Dans le sud de l’Algérie, à In Salah, un grand mouvement populaire contre le gaz de schiste se poursuit. Après les violences de ce week-end, le calme est revenu. Récit d’un soulèvement très populaire.
Alger, correspondance
Les heurts violents entre les jeunes d’In Salah et les forces de l’ordre qui ont commencé samedi 28 février dans la soirée et se sont poursuivis le lendemain, ont-ils été le résultat d’un simple « dérapage » de part ou d’autre ? La suite des événements nous le dira.
Pour l’heure, presque tout est revenu à la normale à In Salah. Les affrontements ont cessé et les habitants ont pu réoccuper la place Somoud (Résistance), lieu de leur rassemblement depuis le début de l’année, pour continuer à manifester leur opposition à l’utilisation de la fracturation hydraulique dans le bassin d’Ahnet où Sonatrach a procédé au forage du premier puits-pilote de gaz de schiste en Algérie, et entamé le forage d’un deuxième puits sur les cinq puits d’exploration prévus.
Quelqu’un parmi les responsables a-t-il cru que les gens d’In Salah étaient « moins regardants » sur la question écologique ? Superbe ignorance : au contraire, ils ne voulaient pas entendre parler d’exploitation de gaz de schiste près de chez eux ni même d’exploration, à cause de l’impact sur l’environnement et sur les ressources en eau. Ils n’ont pas tardé à le faire savoir à tout le monde.
Point de départ
C’est, de toute évidence, une visite officielle, de rang ministériel, effectuée à In Salah à la fin 2014 qui a été à l’origine du soulèvement des habitants. En effet, le ministre de l’Energie, Youcef Yousfi, accompagné du ministre des Ressources en eau, Hocine Necib, et de la ministre de l’Environnement, Dalila Boudjemaa, mais aussi de journalistes chargés de couvrir l’événement, sont allés constater le « succès » du forage, puis tous ont repris l’avion pour Alger, sans un regard vers la population riveraine du site qui connaîtra par les médias les détails de la visite et de la déclaration « triomphale » du ministre de l’Energie.
Interprétée comme une marque de mépris, cette maladresse a, semble-t-il, contribué à mobiliser la population et à radicaliser sa position à l’égard de l’opération d’exploration du gaz de schiste menée dans son voisinage. Ce n’était toutefois pas une surprise, leur action couronnait une série d’autres qui avaient été lancées par des associations dans la même région.

* * * * * * *

Selon l'extrait sur In Salah, comment s'appelle la place où les habitants se rassemblent depuis le début de l'année ?

_DONNÉES FOURNIES_:

* * * * * * *

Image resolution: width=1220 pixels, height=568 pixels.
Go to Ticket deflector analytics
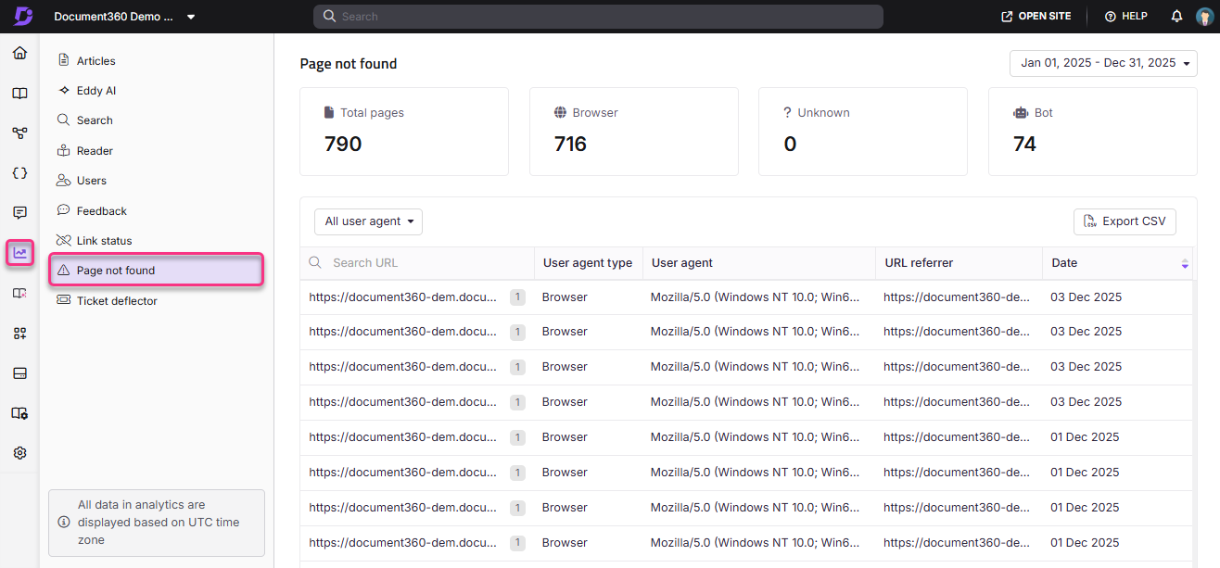point(117,301)
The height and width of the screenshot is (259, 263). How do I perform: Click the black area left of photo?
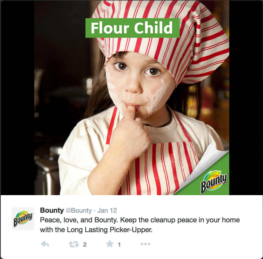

* * * * * * *

_BONNE RÉPONSE_: La place Somoud (Résistance).